### Target pointing data
+ + +
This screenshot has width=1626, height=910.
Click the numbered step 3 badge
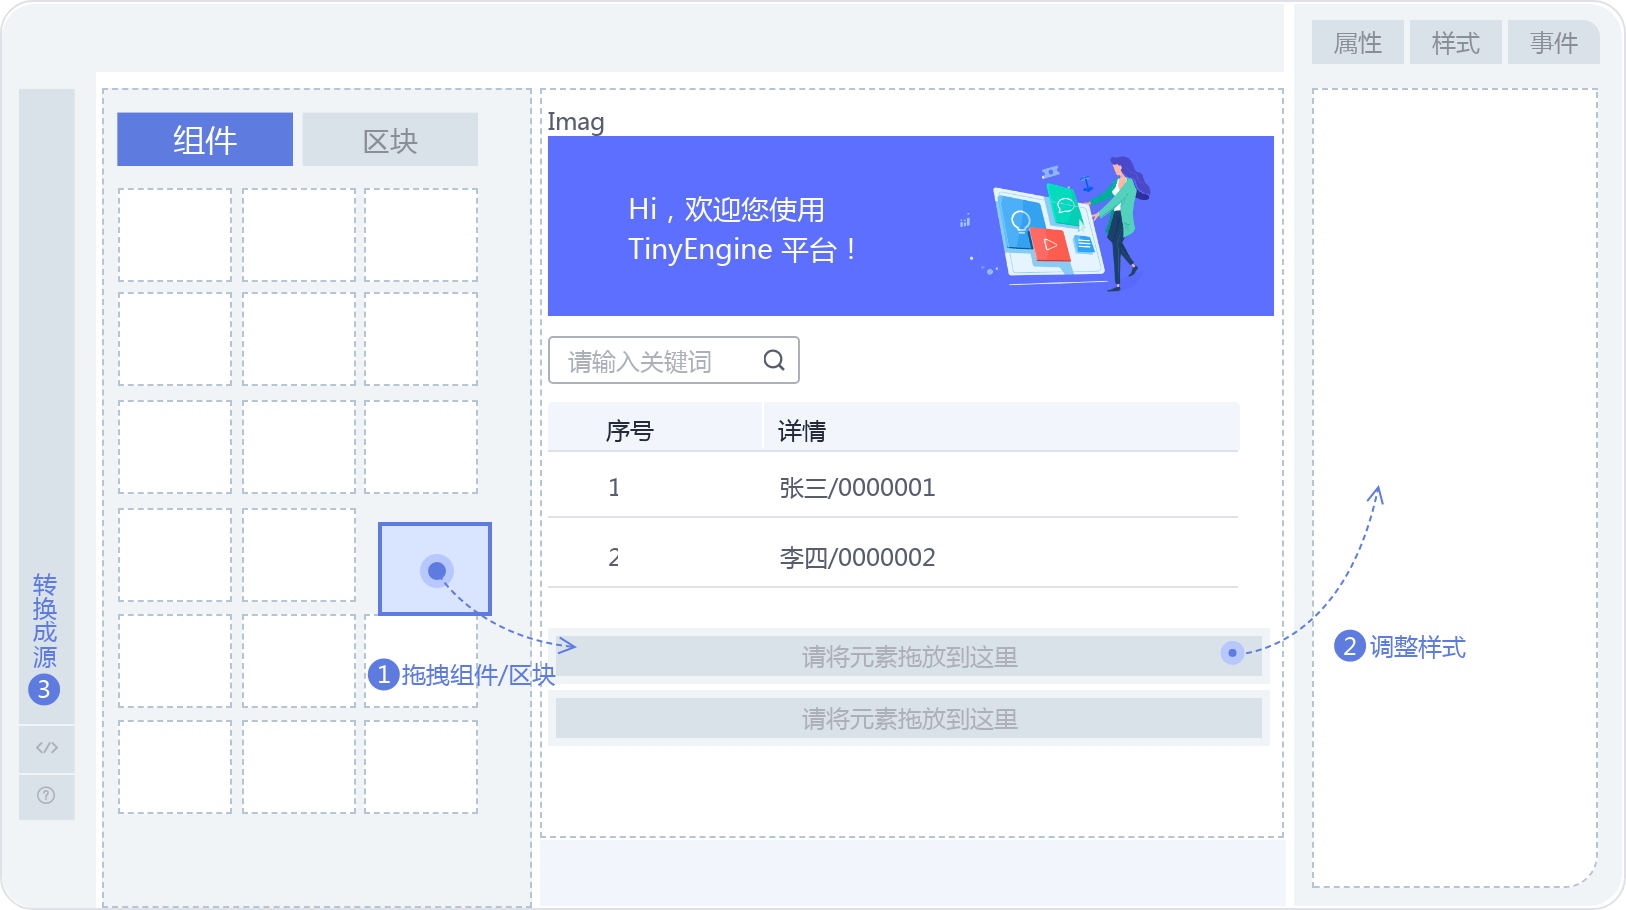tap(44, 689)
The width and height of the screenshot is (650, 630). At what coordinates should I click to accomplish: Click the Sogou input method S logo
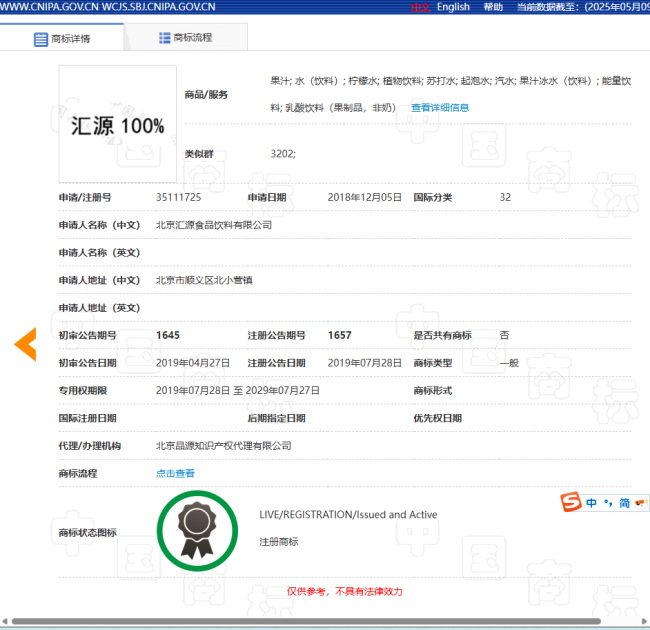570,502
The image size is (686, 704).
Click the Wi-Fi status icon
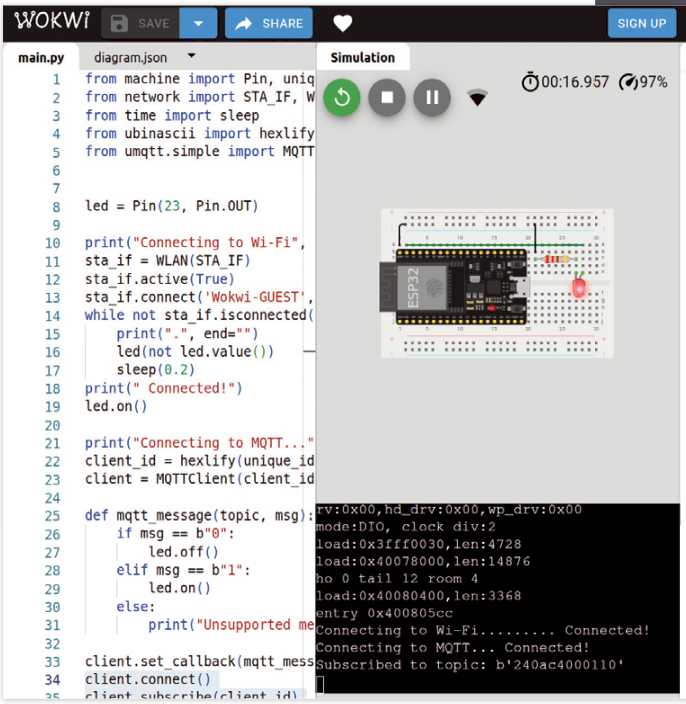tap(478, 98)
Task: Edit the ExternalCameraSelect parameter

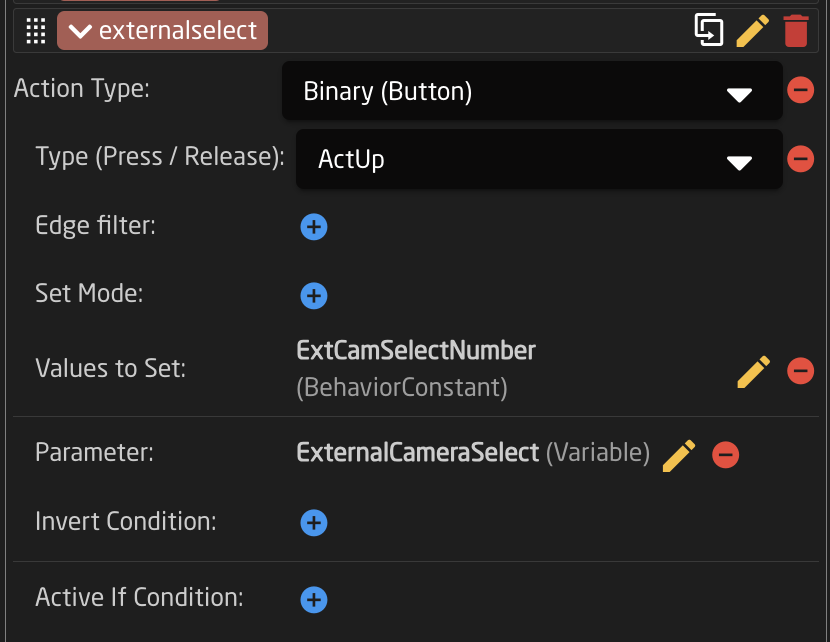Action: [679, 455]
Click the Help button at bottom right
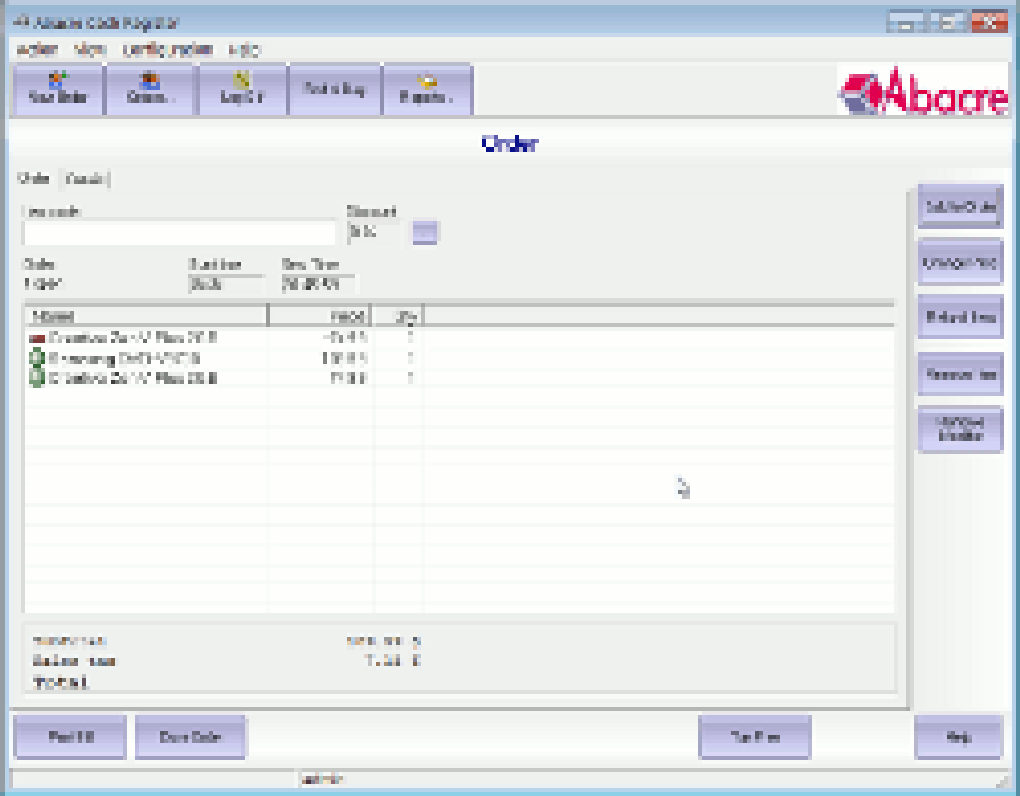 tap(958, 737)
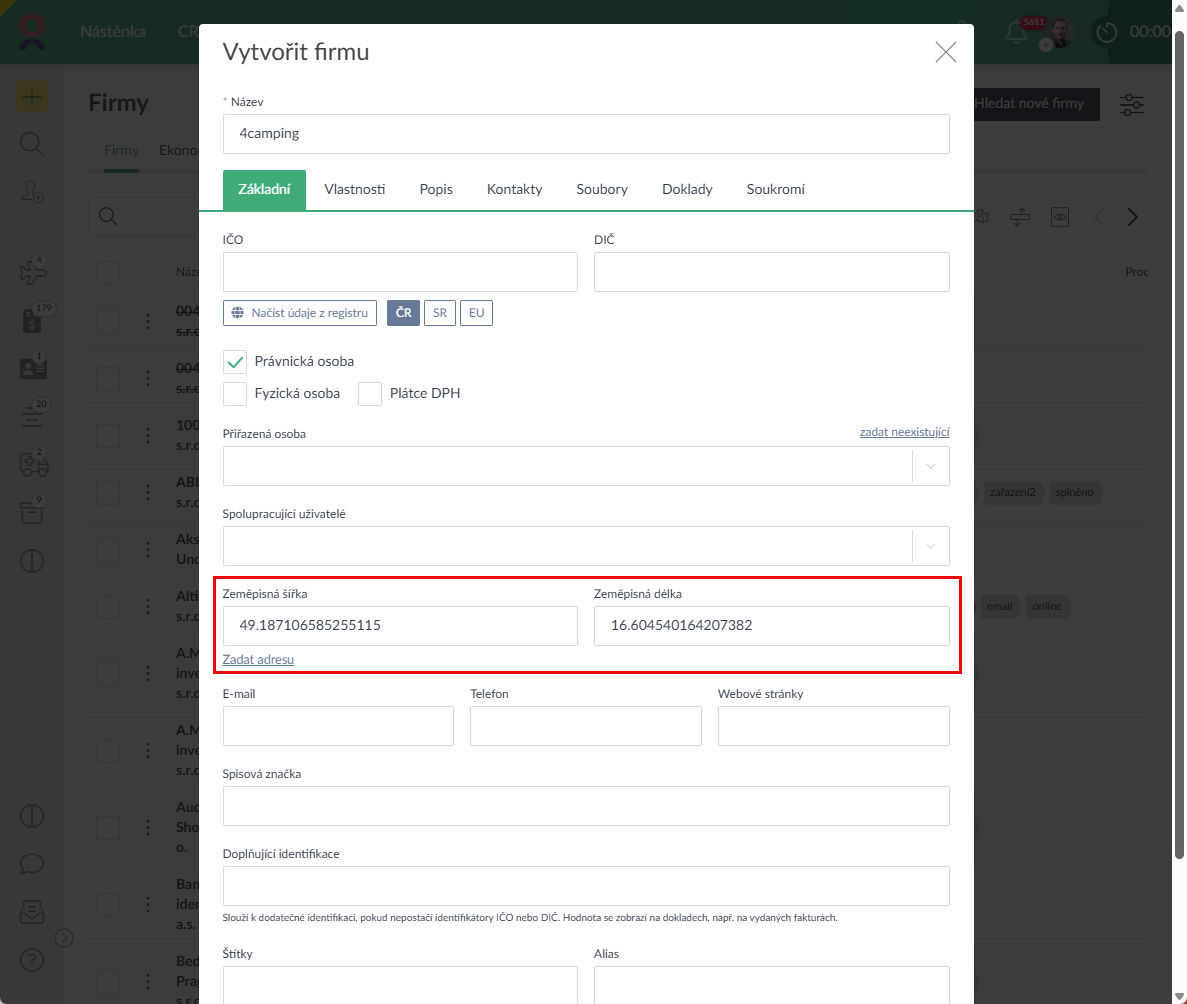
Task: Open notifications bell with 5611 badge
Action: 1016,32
+ + +
### To be done
Transcribe all of the lines above verbatim, omitting the pictures from your answer.

### Exercise result
This screenshot has width=1626, height=910.
Click the numbered step 3 badge
tap(44, 689)
The width and height of the screenshot is (650, 630). At what coordinates should I click to accomplish: Click the Sogou input method S logo
570,502
The image size is (686, 704).
Click the Wi-Fi status icon
tap(478, 98)
Task: Edit the ExternalCameraSelect parameter

Action: [679, 455]
Click the Help button at bottom right
 tap(958, 737)
Task: Open notifications bell with 5611 badge
Action: 1016,32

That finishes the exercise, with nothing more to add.